CIO

Is the ‘single source of truth’ for data impossible?

Data centralization sounds great, but that's not always possible when it's on the 'edge'.

5 August 2019

With data increasingly stored on the 'edge', maintaining a single source of truth is harder than ever.

Adrian Bridgwater

@Abridgwater

adrianbridgwater@hybrid.co

All stories

With more data stored on the edge, achieving a single view is harder than ever. Source: Shutterstock

Companies are on a mission to manage their data. Of course they are… this is the age of the data-driven business, the era of the cloud-native application and the generation of workers that expect real-time, immediate, ubiquitous access to information. This core truism has led many firms to pursue an information management mission designed to deliver what the IT industry likes to call a ‘single source of truth’.

The centralized data model

The single source of truth seeks to create a centralized data model. One where information is held either on-premises using ‘terrestrial’ servers running private clouds, in a public cloud datacenter, or in some hybrid combination of the two.

Highly trained data experts and information management specialists will look after the single source of truth making sure the organization’s core data repository is up to date, valid, deduplicated, parsed into appropriate structures and sometimes amplified with additional value based upon the algorithmic logic upon which the company runs its business model.

The idea here is one that centers around control. We know where all our information is, we know who needs it, we know when they need it… and we know what level of sensitivity it has, so we can apply the appropriate levels of security provisioning and access policy controls.

Looking into the cooking pot

Centralized data management also allows us to know what ‘shape’ our data estate looks like because we can pretty much open the cooking pot and see how many ingredients we have bubbling around at any given point in time.

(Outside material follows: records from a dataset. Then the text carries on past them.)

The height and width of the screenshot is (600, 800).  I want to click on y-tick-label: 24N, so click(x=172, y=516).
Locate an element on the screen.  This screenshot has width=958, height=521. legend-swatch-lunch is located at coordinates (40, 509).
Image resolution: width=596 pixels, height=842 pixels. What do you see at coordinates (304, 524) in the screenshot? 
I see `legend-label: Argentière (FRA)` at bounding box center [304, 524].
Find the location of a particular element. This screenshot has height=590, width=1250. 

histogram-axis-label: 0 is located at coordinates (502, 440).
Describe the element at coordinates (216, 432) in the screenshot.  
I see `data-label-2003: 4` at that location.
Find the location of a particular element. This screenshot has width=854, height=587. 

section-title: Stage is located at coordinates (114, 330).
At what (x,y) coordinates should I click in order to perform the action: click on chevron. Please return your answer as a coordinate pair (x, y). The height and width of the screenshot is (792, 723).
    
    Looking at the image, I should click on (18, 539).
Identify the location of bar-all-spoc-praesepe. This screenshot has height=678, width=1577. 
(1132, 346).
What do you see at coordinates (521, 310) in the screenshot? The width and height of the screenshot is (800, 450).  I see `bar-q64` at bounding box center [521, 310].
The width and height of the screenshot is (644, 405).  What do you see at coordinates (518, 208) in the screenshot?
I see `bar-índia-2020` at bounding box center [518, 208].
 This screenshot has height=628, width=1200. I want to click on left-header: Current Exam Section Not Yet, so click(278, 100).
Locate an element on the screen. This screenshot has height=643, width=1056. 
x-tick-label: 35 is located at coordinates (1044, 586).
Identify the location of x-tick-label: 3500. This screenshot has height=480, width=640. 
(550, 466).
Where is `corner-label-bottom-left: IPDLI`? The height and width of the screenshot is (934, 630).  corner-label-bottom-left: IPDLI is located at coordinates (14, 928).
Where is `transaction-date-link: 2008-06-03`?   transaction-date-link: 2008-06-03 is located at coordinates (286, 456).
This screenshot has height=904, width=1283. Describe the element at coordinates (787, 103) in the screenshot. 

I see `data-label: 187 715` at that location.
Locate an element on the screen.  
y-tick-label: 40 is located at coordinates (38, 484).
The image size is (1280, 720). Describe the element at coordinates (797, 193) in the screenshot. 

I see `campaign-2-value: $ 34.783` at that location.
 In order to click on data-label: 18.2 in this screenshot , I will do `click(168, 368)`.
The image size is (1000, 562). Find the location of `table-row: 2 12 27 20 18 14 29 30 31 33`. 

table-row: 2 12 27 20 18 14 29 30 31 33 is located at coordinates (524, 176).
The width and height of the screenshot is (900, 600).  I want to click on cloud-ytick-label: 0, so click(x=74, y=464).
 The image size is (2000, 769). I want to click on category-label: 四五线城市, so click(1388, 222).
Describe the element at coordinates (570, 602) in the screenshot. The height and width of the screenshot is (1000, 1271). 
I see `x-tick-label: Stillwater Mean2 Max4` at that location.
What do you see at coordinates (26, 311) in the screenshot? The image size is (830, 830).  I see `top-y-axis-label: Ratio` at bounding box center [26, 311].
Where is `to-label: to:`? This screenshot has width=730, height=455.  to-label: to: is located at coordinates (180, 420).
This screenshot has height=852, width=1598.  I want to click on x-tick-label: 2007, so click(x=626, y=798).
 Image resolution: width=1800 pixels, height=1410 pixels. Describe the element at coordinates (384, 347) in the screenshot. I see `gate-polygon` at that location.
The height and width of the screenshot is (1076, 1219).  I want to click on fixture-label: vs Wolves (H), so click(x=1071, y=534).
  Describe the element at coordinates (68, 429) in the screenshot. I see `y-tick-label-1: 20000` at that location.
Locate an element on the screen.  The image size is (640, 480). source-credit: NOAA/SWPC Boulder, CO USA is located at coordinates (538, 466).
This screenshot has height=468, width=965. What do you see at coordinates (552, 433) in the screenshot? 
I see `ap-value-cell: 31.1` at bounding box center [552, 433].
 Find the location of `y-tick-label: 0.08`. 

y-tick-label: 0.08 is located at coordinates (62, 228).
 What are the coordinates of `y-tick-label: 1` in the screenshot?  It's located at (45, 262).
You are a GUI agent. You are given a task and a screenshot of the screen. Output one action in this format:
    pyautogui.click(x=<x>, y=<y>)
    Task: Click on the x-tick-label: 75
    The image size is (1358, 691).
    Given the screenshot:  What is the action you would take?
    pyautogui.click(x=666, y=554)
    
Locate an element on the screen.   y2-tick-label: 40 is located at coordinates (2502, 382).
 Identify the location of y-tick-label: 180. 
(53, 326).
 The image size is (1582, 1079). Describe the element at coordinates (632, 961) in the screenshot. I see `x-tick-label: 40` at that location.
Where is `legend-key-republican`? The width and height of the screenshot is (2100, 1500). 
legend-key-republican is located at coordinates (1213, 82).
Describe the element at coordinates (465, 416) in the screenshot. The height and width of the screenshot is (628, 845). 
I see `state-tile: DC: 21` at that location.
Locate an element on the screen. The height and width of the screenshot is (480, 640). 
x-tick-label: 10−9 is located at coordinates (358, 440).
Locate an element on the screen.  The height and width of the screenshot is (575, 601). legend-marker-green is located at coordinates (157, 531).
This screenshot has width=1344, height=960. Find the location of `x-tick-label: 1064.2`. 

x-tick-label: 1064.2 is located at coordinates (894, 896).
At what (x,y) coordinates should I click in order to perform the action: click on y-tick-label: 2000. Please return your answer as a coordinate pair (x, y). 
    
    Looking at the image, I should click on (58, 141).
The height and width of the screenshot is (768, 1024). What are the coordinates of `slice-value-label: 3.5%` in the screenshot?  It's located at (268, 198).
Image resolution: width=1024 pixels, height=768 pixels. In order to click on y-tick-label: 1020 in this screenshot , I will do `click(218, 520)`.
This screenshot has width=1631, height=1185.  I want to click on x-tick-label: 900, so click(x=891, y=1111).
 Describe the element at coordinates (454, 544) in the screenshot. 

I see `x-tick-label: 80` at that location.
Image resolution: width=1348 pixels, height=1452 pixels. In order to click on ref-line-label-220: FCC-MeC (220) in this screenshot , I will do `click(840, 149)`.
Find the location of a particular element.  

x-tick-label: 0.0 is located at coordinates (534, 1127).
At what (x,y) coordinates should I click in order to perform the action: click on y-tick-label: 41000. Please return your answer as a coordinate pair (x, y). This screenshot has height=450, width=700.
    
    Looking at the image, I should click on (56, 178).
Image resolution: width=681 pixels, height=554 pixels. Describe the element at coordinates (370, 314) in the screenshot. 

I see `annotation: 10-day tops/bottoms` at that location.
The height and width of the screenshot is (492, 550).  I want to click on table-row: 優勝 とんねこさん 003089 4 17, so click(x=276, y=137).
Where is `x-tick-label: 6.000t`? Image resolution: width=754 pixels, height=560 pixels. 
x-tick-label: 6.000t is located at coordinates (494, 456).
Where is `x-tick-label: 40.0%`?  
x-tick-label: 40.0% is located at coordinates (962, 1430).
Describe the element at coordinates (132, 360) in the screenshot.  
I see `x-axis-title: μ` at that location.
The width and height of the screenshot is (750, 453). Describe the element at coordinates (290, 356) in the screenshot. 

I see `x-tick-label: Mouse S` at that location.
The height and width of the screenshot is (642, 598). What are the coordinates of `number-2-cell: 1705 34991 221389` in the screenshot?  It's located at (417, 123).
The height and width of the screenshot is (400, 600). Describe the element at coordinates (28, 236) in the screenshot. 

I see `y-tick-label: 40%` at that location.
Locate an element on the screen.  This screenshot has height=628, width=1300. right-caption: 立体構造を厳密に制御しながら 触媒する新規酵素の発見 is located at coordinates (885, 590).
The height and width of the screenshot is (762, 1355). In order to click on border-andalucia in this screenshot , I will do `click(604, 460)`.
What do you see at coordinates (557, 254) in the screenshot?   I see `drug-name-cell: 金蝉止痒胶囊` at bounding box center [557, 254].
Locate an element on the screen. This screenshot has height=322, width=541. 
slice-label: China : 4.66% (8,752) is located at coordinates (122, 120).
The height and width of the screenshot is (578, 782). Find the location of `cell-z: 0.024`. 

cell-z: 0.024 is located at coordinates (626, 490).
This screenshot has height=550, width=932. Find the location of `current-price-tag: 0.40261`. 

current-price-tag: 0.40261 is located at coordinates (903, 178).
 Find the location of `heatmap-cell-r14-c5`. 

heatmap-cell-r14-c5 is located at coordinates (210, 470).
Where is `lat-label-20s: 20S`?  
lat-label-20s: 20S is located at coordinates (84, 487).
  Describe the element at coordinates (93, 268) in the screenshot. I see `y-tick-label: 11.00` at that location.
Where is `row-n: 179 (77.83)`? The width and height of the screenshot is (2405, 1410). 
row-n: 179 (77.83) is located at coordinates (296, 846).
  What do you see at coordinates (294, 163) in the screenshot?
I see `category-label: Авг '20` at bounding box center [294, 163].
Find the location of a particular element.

Even if we have channels of unstructured data filling up our ‘data lake’, we know how big a storage tier we need in order to manage that flow.

Detailed knowledge of the data estate also means we can scale more accurately when we need to.

We usually scale upwards, but we sometimes scale downwards depending on various divestment actions and other corporate strategies. You can’t build an extension on your house until you know how big your south-facing wall is; the analogy is that straightforward.

The centralized data model that drives to create a single source of truth for the business has obvious benefits; you know where stuff is, how much stuff you have and how that stuff is behaving. The ‘stuff’ in this case being information in various forms of data, obviously.

The ‘we know where our stuff is’ factor is great for regulatory compliance, governance and all-round robust reporting. This is a happy place for the data manager who wants to keep his/her house in order.

YOU MIGHT LIKE

Data-driven decision making should be led from the boardroom

BIG DATA

Business leaders aren’t getting ‘hands-on’ with data

Decentralization realization

But as happy ever after as data centralization sounds, it’s not always fully feasible in a world where mobility reigns, compartmentalization is spiraling (of technology, and of people) and the Internet of Things (IoT) has pushed some our data out to the ‘edge’ i.e. on the device itself.

Let’s take the IoT first. The first wave of ‘smart’ devices for homes and factories wasn’t that smart. These devices often needed to perform a connection ‘handshake’ back to their datacenter connection in order to perform anything resembling a meaningful task in the long term.

That trend has been bucked. We now require the IoT to perform more of its data analytics ‘on-device’ out at the so-called computing edge.

This is great for immediacy and it allows devices to perform much faster real-time functions so that they can interact with the people and other machines around them. This is not so great for the centralized data model, because some computing is happening outside of the mothership.

These devices will ultimately share their calculations back to the data center, but they may not do so in the time-scale that the data engineers would like. The single source of truth is still there, but it may not be wholly accurate until updates have been executed.

Compartmentalization situations

A similar level of detachment is happening as a result of compartmentalization. Cloud technology is benefiting from compartmentalization in the form of containers and microservices, but we’re not talking about that directly in this instance.

Compartmentalization may also occur on a departmental or team-based level where individual business units take a snapshot of a dataset from the core data repository and work on it as an experimental project.

Again, the single source of truth is still there, but now it has an R&D adjunct that may or may not wish to be integrated back to the core, depending upon the success of the project or team in question.

Multiple views, or lose

These trends are quite real and they do bring benefits to organizations working in fast-moving markets that need to experiment and explore new performance structures based on what might be quite esoteric approaches… all of which may be underpinned by unconventional data management behavior.

The best way to cope with the new reality of the single sources (plural) or data that any organization will now have to cope with is to look for ways to manage, report on and further compute with multiple views of data. Data visualization firms are being bought by the industry behemoths and those that remain independent concerns are coming of age.

You can still search for the single source of truth, just remember that it could be a more multi-layered fabric going forward.